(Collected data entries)
.....
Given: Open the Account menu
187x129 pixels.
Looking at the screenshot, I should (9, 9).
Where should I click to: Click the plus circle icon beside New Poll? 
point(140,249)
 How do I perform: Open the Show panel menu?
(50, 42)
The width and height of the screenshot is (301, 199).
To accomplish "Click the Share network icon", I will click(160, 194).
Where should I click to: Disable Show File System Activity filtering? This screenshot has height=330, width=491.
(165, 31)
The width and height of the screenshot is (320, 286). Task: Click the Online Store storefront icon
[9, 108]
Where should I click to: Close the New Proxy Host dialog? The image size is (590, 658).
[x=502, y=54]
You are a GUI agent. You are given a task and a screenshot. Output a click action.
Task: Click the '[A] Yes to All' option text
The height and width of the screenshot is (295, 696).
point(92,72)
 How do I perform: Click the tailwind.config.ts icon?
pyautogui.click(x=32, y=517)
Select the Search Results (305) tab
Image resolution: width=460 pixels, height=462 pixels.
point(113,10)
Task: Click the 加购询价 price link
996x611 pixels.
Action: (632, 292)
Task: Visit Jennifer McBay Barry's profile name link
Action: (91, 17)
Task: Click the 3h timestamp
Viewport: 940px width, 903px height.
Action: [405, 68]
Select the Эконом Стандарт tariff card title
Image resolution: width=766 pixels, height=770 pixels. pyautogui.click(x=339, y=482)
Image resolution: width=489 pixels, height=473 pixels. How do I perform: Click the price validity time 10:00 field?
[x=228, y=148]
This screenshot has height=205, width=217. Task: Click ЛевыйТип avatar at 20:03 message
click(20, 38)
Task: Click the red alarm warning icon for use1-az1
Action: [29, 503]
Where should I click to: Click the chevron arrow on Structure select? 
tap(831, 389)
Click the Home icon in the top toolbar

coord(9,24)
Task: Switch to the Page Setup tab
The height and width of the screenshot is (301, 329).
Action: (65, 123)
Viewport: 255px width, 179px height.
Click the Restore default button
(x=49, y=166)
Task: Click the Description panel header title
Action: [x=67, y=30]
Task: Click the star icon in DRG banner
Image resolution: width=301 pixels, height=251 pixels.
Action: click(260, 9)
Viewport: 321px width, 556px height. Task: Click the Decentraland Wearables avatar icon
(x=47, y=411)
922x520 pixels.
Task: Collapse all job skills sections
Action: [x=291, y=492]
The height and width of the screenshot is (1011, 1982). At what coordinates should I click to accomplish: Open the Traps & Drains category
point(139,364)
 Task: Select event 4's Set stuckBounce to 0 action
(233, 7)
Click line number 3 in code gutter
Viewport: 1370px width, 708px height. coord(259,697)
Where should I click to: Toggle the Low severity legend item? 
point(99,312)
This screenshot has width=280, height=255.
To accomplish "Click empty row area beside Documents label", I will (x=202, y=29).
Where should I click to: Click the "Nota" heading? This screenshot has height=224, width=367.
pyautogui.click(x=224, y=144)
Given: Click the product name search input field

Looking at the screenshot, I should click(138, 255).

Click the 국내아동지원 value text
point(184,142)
.....
### Work to be completed
Which lines belong in the answer? Exactly those from the first line of the entries through the line holding "Task: Switch to the Page Setup tab", inclusive, copied unchanged.

### Answer section
Given: Open the Account menu
187x129 pixels.
Looking at the screenshot, I should (9, 9).
Where should I click to: Click the plus circle icon beside New Poll? 
point(140,249)
 How do I perform: Open the Show panel menu?
(50, 42)
The width and height of the screenshot is (301, 199).
To accomplish "Click the Share network icon", I will click(160, 194).
Where should I click to: Disable Show File System Activity filtering? This screenshot has height=330, width=491.
(165, 31)
The width and height of the screenshot is (320, 286). Task: Click the Online Store storefront icon
[9, 108]
Where should I click to: Close the New Proxy Host dialog? The image size is (590, 658).
[x=502, y=54]
You are a GUI agent. You are given a task and a screenshot. Output a click action.
Task: Click the '[A] Yes to All' option text
The height and width of the screenshot is (295, 696).
point(92,72)
 How do I perform: Click the tailwind.config.ts icon?
pyautogui.click(x=32, y=517)
Select the Search Results (305) tab
Image resolution: width=460 pixels, height=462 pixels.
point(113,10)
Task: Click the 加购询价 price link
996x611 pixels.
Action: (632, 292)
Task: Visit Jennifer McBay Barry's profile name link
Action: (91, 17)
Task: Click the 3h timestamp
Viewport: 940px width, 903px height.
Action: [405, 68]
Select the Эконом Стандарт tariff card title
Image resolution: width=766 pixels, height=770 pixels. pyautogui.click(x=339, y=482)
Image resolution: width=489 pixels, height=473 pixels. How do I perform: Click the price validity time 10:00 field?
[x=228, y=148]
This screenshot has height=205, width=217. Task: Click ЛевыйТип avatar at 20:03 message
click(20, 38)
Task: Click the red alarm warning icon for use1-az1
Action: [29, 503]
Where should I click to: Click the chevron arrow on Structure select? 
tap(831, 389)
Click the Home icon in the top toolbar

coord(9,24)
Task: Switch to the Page Setup tab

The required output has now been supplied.